Manipulating gradients in backward

mordith · March 26, 2018, 10:40am

A part of my arcitecture is trying to learn to weigh a multinomial distribution.
Below I added the forward function of the layer.

My problem is that for some reason the backward flow doesn’t access this layer’s backward() method so I cannot weigh the gradients as they should be.

I know I can use register_hook to manually fix the gradients of a certain layer but it won’t change the gradients of all the layers that came before it.

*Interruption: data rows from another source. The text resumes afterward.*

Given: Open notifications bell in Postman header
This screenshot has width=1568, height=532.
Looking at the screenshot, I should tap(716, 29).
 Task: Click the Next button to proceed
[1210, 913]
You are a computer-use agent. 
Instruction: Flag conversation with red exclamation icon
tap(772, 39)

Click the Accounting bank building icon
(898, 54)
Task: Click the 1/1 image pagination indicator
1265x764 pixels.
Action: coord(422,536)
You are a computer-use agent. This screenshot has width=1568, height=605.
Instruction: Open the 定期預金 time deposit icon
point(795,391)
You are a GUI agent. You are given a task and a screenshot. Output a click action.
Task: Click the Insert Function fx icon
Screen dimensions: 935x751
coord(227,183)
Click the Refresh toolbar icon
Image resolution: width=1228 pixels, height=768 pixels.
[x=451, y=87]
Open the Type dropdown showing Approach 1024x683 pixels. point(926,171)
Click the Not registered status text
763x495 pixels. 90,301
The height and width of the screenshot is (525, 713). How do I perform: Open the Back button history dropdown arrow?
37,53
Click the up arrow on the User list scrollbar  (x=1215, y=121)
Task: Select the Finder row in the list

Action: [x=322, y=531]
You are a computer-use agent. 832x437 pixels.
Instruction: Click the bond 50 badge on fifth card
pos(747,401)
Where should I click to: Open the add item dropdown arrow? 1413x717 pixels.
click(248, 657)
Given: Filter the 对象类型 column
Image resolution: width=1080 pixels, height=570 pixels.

Any advice will be appreciated.

Forward layer:

def forward(self, input):
    self.output = Variable(torch.zeros(input.size()))
    self._index = torch.multinomial(input + constants.epsilon, 1, False)
    self.output.scatter_(1, self._index, torch.unsqueeze(self.one.repeat(self._index.size()[0]),1))
    return self._index.float()

jpeg729 · March 26, 2018, 11:22am

According to the docs the hook …

can optionally return a new gradient with respect to input that will be used in place of grad_input in subsequent computations.

In other words, if your hook returns fixed gradients, then those gradients will be used in all layers that come before it.

Need convincing…

a = Variable(torch.randn(2,2), requires_grad=True)
m = nn.Linear(2,1)
m(a).mean().backward()
print(a.grad) 
# shows a 2x2 tensor of non-zero values

def hook(module, grad_input, grad_output):
    # replace gradients with zeros
    return (torch.zeros(grad_input[0].size()),torch.zeros(grad_input[1].size()),torch.zeros(grad_input[2].size()),)

m.register_backward_hook(hook)

a.grad.zero_()
m(a).mean().backward()
print(a.grad)
# shows a 2x2 tensor of zeros

mordith · March 26, 2018, 3:17pm

Thanks for the reply.

I’m still in a bind because the weighing of the gradients depends on the results of the multinomial.
Specifically my backward is:

self.gradInput.resize_as_(input).zero_()
        self.gradInput.copy_(self.output)
        self.gradInput.div_(input)
        self.gradInput.mul_(gradOutput)
        return self.gradInput

And that means the hook will have to have access to the layer itself which gets kinda messy.

Do you have any suggestions as to how to solve this?

jpeg729 · March 26, 2018, 3:25pm

Just to check I have understood you correctly… assuming you are calculating the gradient of some Loss function… your gradient calculation is this, right?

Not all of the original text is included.